Estomazil
O Estomazil representa uma formulação clássica de antiácido efervescente, amplamente utilizada no Brasil para o alívio rápido de sintomas dispépticos. Desenvolvido pela indústria farmacêutica nacional, como a Hypera Pharma e Brainfarma, o medicamento está disponível principalmente na forma de pó efervescente em sachês de 5 g ou frascos de 100 g, com opções de sabores neutro, abacaxi, laranja e guaraná, além de pastilhas mastigáveis em formulações alternativas. Sua composição quantitativa por grama inclui 462 mg de bicarbonato de sódio (NaHCO₃), 90 mg de carbonato de sódio (Na₂CO₃) e 438 mg de ácido cítrico (C₆H₈O₇), complementados por excipientes como aspartamo e aromatizantes. Essa associação sinérgica confere ao Estomazil propriedades físico-químicas únicas, caracterizadas pela efervescência vigorosa ao contato com água, resultante da liberação de dióxido de carbono (CO₂).
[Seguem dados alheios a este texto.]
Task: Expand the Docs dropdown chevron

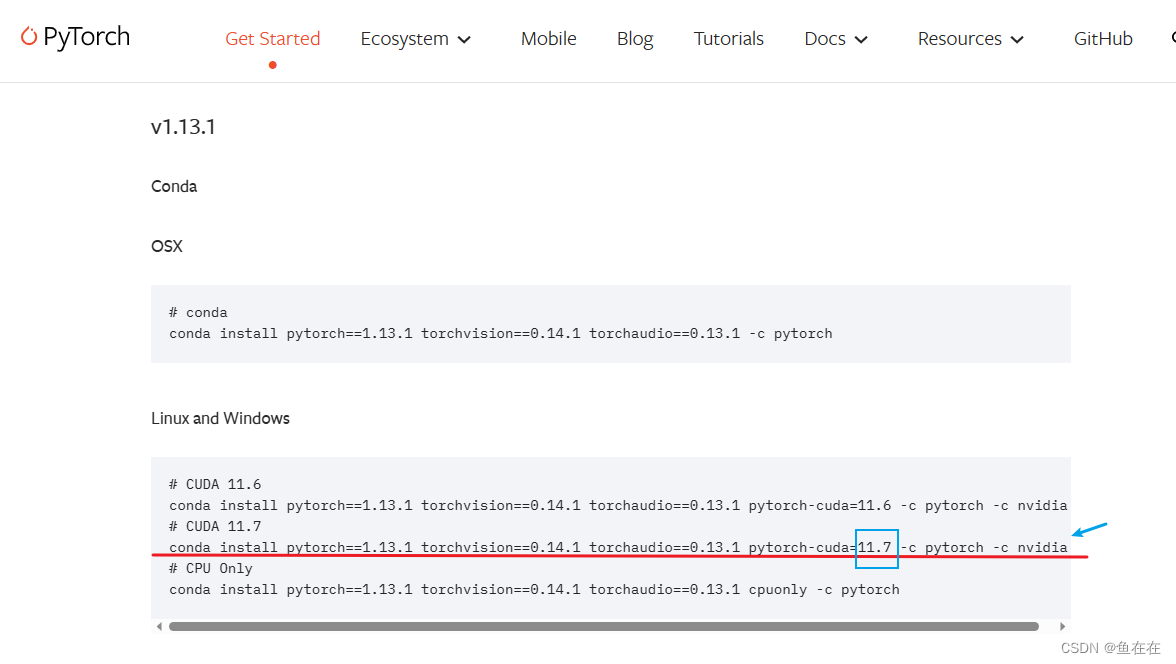Action: [862, 39]
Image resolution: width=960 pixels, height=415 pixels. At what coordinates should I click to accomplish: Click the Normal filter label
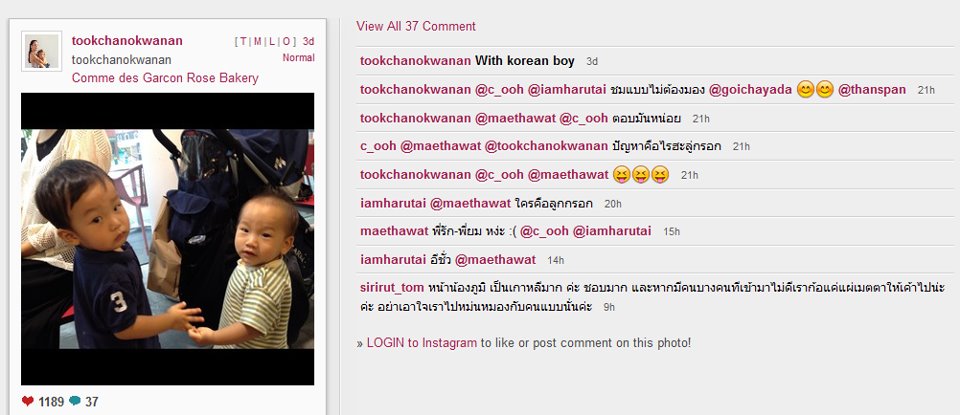[x=298, y=58]
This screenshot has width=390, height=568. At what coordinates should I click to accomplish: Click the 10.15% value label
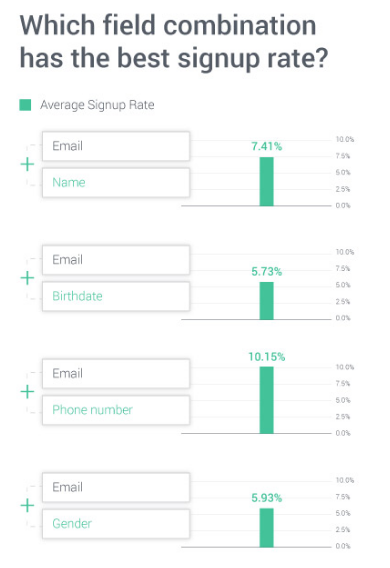(267, 357)
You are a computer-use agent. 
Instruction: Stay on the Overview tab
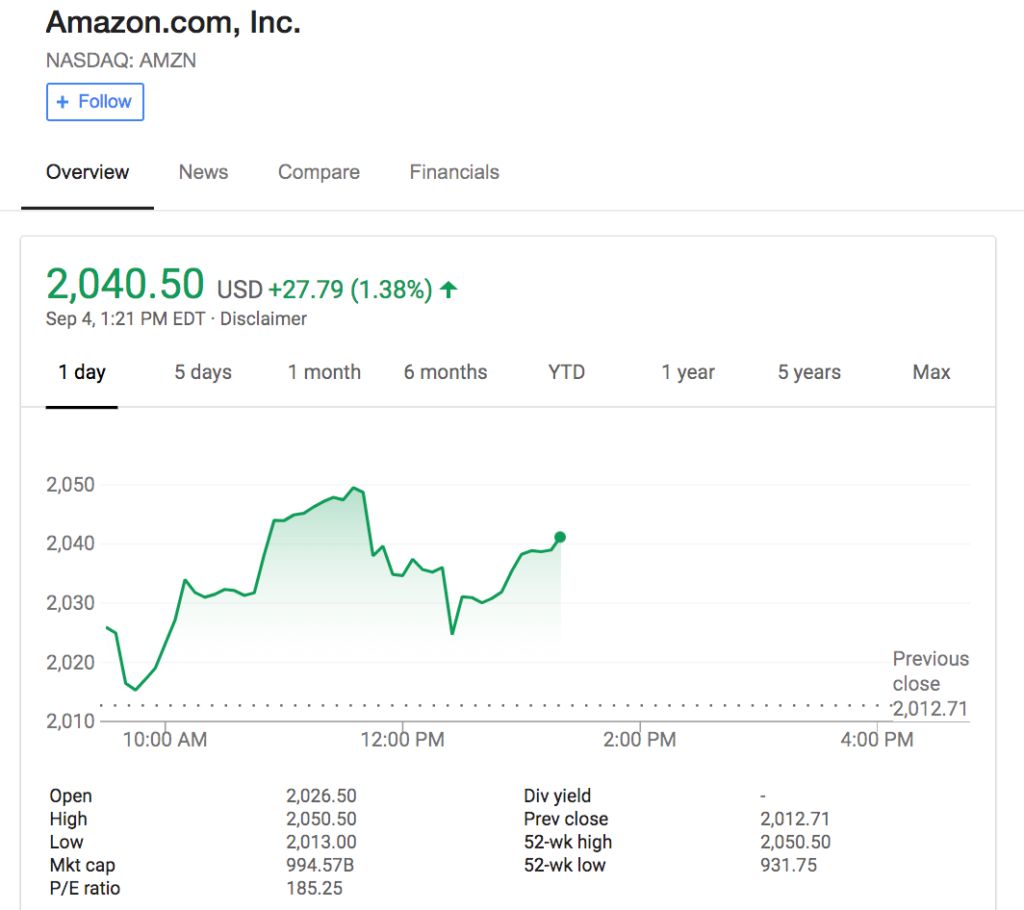(x=87, y=172)
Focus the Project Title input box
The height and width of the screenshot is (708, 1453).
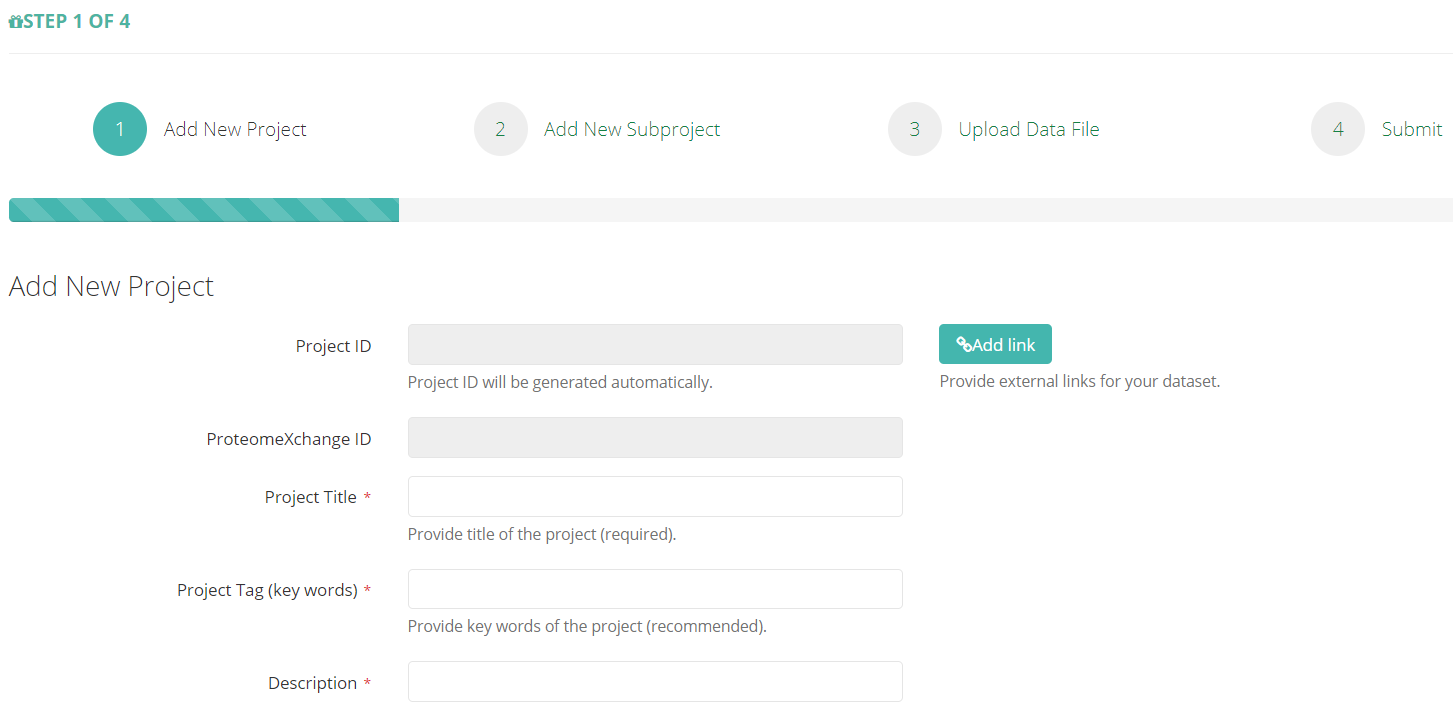[x=655, y=497]
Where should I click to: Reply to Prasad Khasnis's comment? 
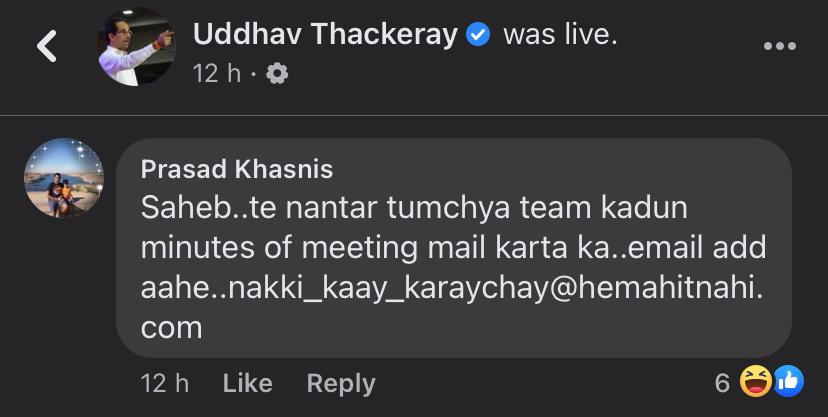[x=341, y=383]
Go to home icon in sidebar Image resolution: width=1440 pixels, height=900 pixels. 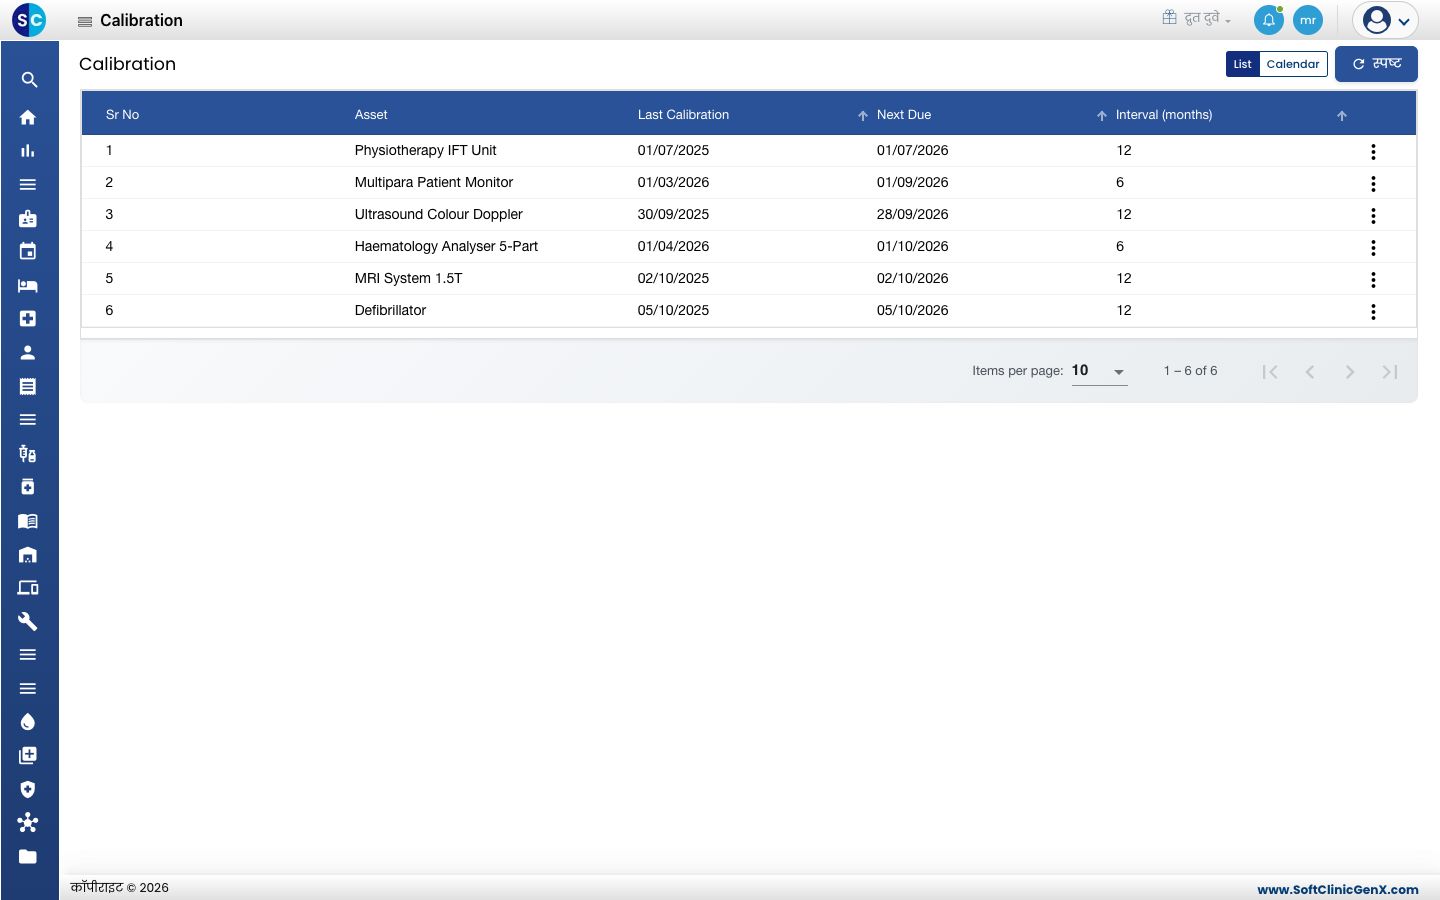[x=28, y=117]
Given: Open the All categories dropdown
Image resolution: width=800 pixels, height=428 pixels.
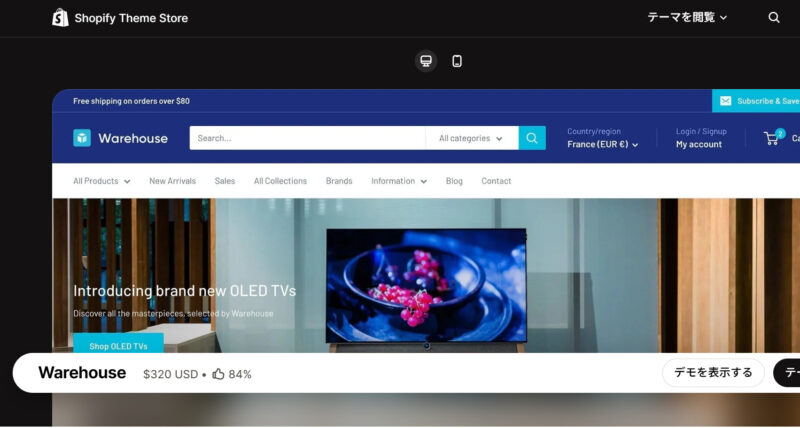Looking at the screenshot, I should tap(471, 138).
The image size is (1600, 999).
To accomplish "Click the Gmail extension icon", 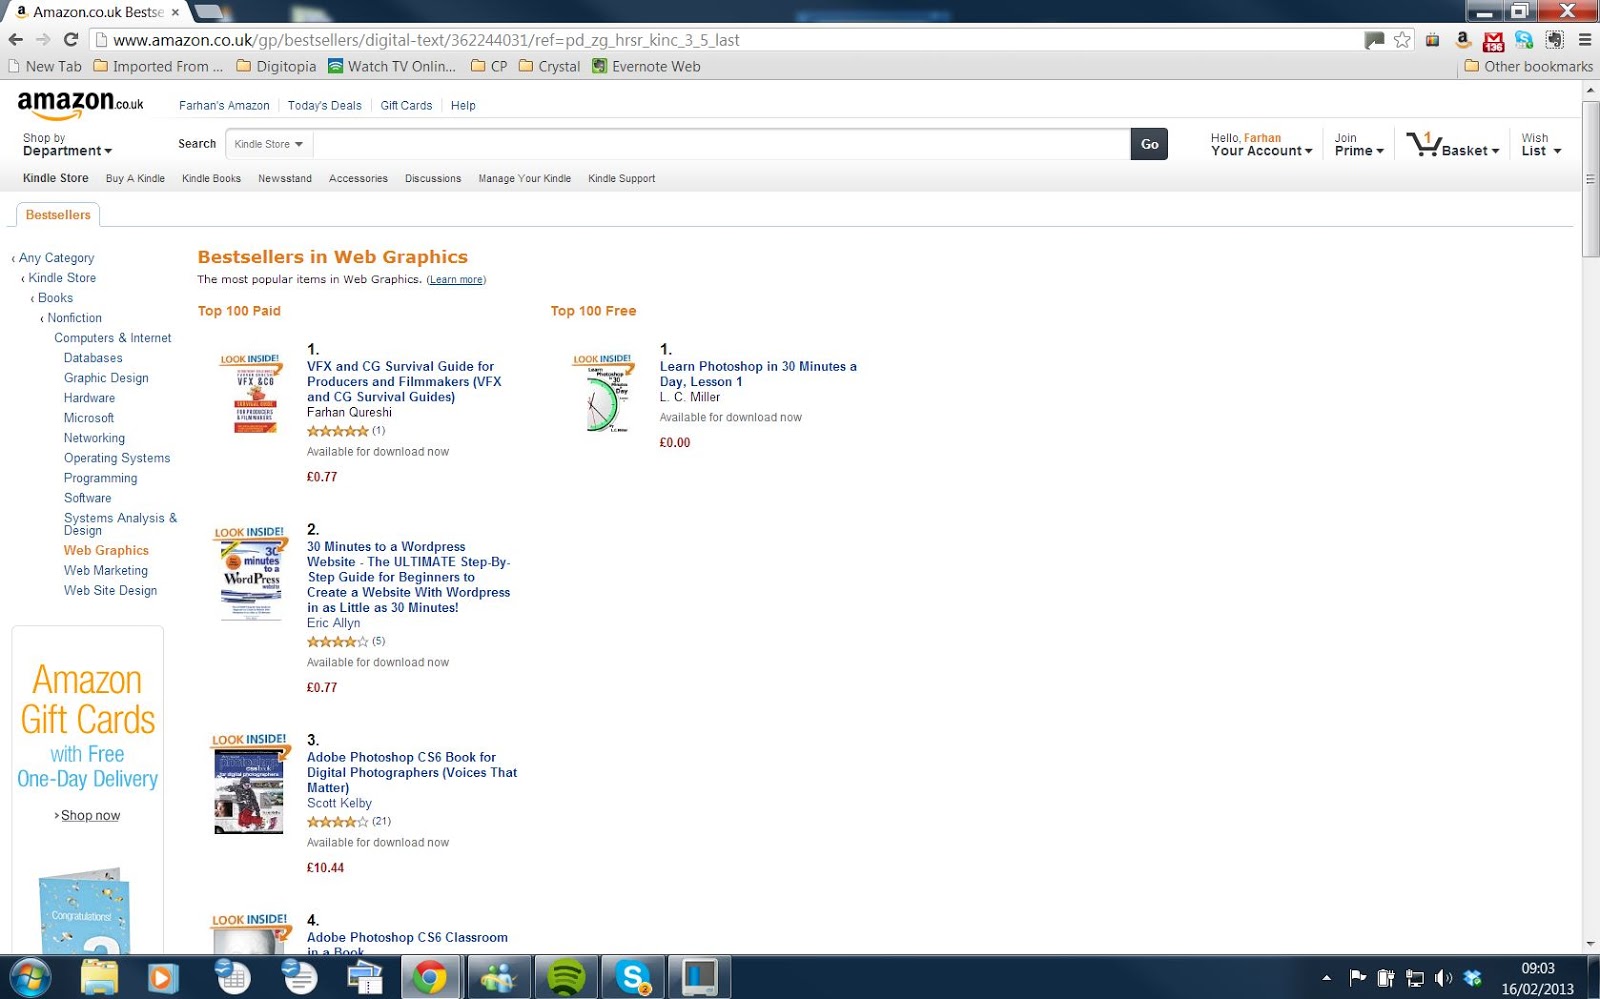I will pos(1493,40).
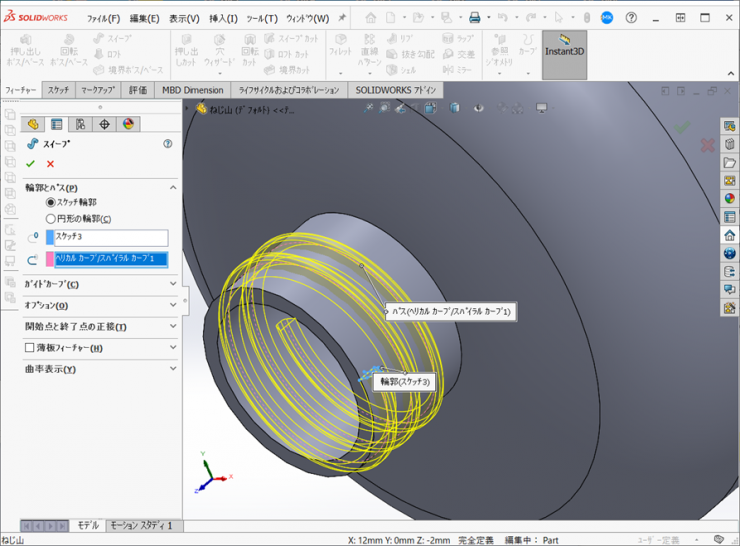This screenshot has width=740, height=546.
Task: Click the path selection box ヘリカルカーブ
Action: point(111,259)
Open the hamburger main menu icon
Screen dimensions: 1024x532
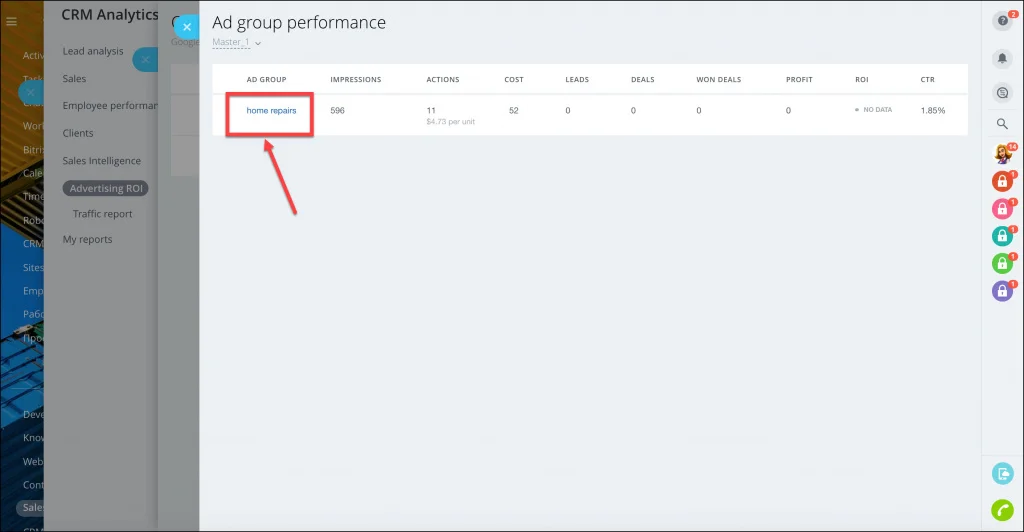11,22
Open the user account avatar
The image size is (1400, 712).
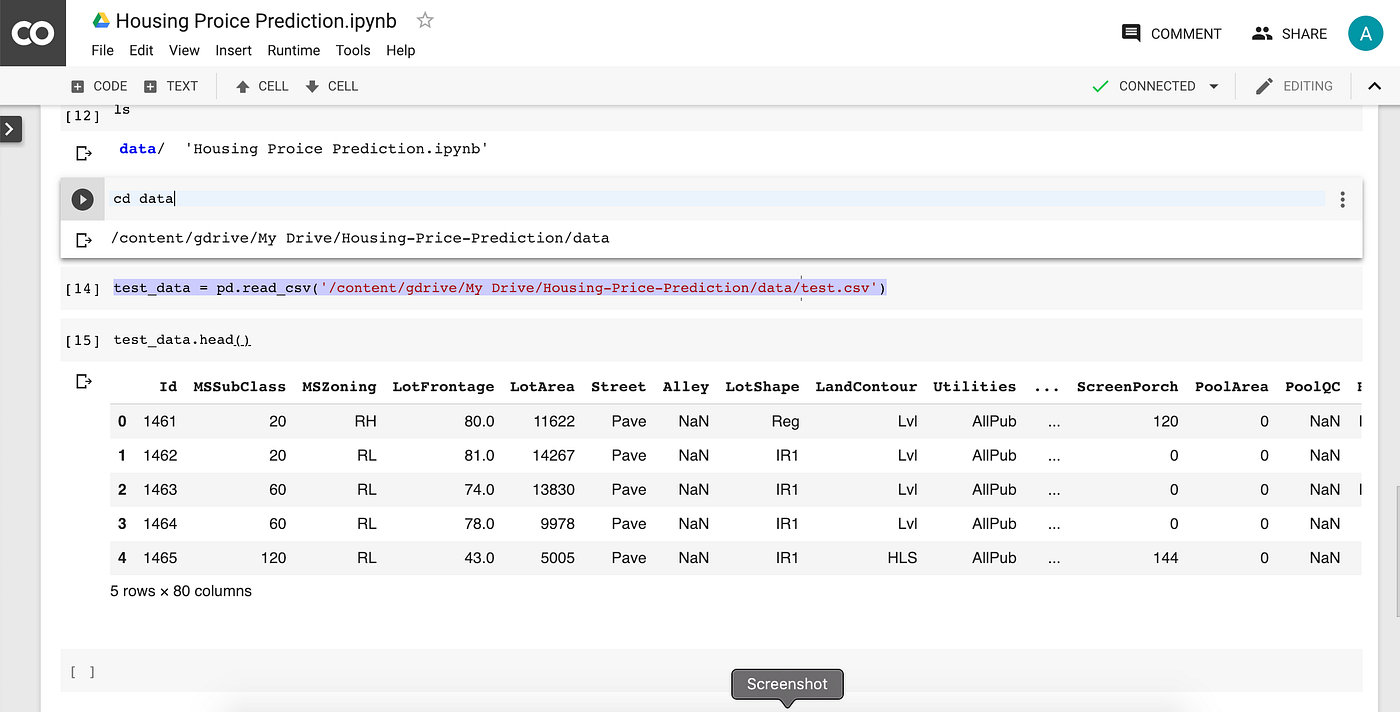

Do ponto de vista farmacológico, o mecanismo de ação do Estomazil fundamenta-se na neutralização química rápida do ácido clorídrico gástrico (HCl). Ao dissolver-se em meio copo d'água (aproximadamente 100 mL), ocorre a reação exotérmica: o ácido cítrico reage com o bicarbonato e carbonato de sódio, gerando citrato de sódio (cerca de 2,9 g por sachê), CO₂ e H₂O. Posteriormente, no estômago, o citrato de sódio e íons bicarbonato neutralizam o HCl, produzindo cloreto de sódio (NaCl), CO₂ e H₂O, elevando o pH gástrico de 1,5-3,5 para valores neutros (pH 4-5) em minutos. Uma grama de NaHCO₃ neutraliza cerca de 130 mL de HCl 0,1N, conferindo capacidade neutralizante superior a muitos antiácidos convencionais. O CO₂ liberado promove distensão gástrica leve, facilitando a eructação e aliviando flatulência associada. Ademais, o citrato de sódio exibe efeitos diuréticos, alcalinizantes e laxantes suaves, oxidando-se nos tecidos para CO₂ e elevando a reserva alcalina sanguínea e urinária, sem inibir a secreção gástrica basal.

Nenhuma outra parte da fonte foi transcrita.